All other effects in the demo either do not modify the timing of the CRTC at all, or perform polling of the CRTC status to ensure proper timing, regardless of CPU speed (which explains why the Kefrens bars effect was by far the most difficult for emulators to get right).
Also, the fabrication technology doesn’t matter. There is only one 8088-architecture, and the later fabrication technology merely makes higher clockspeeds possible. Any timing discrepancies will be caused by the design of the peripheral chips, video circuit and such (as I wrote in another blog, I have a Philips clone which can run the demo 100% when I use the IBM CGA card in it, but not with its ATi Small Wonder card… and when I stick that ATi Small Wonder in my IBM 5160, it doesn’t display the Kefrens bars effect properly either, because its timing is different from a real CGA card).
Interesting. I was not worried about killing my CRT, but I was unaware of the risk with MDA screens you describe. If I had a mono screen attached to my 1000HX, as the person in the Tandy 1000 video you posted earlier does, it would look just like his run of the demo — in greyscale it would seem fine. I wonder if he has proper composite color out were he to try it on that 1000. I somehow doubt it.

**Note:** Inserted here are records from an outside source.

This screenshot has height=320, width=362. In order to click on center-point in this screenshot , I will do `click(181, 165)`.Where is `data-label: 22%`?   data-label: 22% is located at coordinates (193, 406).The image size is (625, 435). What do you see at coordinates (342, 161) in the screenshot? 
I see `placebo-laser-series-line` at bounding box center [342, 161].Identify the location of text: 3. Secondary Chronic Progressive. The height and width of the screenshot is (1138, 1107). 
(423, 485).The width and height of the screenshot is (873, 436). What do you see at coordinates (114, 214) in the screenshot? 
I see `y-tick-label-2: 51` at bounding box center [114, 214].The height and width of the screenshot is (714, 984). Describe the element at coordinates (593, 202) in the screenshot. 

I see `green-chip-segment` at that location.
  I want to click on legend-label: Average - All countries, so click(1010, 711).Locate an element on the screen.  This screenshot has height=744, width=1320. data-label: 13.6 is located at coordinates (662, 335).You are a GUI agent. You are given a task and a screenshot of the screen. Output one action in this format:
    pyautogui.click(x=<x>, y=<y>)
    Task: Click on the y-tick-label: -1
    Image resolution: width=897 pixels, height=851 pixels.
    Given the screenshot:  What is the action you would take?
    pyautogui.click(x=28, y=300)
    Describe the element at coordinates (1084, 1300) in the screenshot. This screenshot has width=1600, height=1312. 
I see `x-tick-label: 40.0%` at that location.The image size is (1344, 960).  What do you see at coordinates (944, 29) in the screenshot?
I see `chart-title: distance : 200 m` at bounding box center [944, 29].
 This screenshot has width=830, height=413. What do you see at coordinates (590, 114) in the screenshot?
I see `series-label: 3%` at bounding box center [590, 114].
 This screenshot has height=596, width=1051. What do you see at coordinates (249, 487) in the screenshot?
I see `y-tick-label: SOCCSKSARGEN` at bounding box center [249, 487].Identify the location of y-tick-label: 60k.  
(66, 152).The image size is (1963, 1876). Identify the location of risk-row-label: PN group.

I was unaware you were part of the crew that put this demo together, as it sounds you were. Impressive to say the least. I’ve been a fan of the demoscene since I got my A2000 in 1989 and have several of my current retro machines 90% for scenedemos.
Thanks, yes I did a number of blogs on the demo shortly after release. My main contributions were the sprite part and the polygon part.
Hey, Scali, I just wanted to let you know that 86Box runs 8088MPH completely flawlessly now, AFAIK. The test routine at the beginning doesn’t show ANY timing differences! The 8086/8088 code was rewritten based on reenigne’s findings for his emulator XTCE, though there was some bugfixing needed :p. I hope that one day, someone might be able to break 86Box again, and when that day comes, you bet your ass we’ll try to fix it!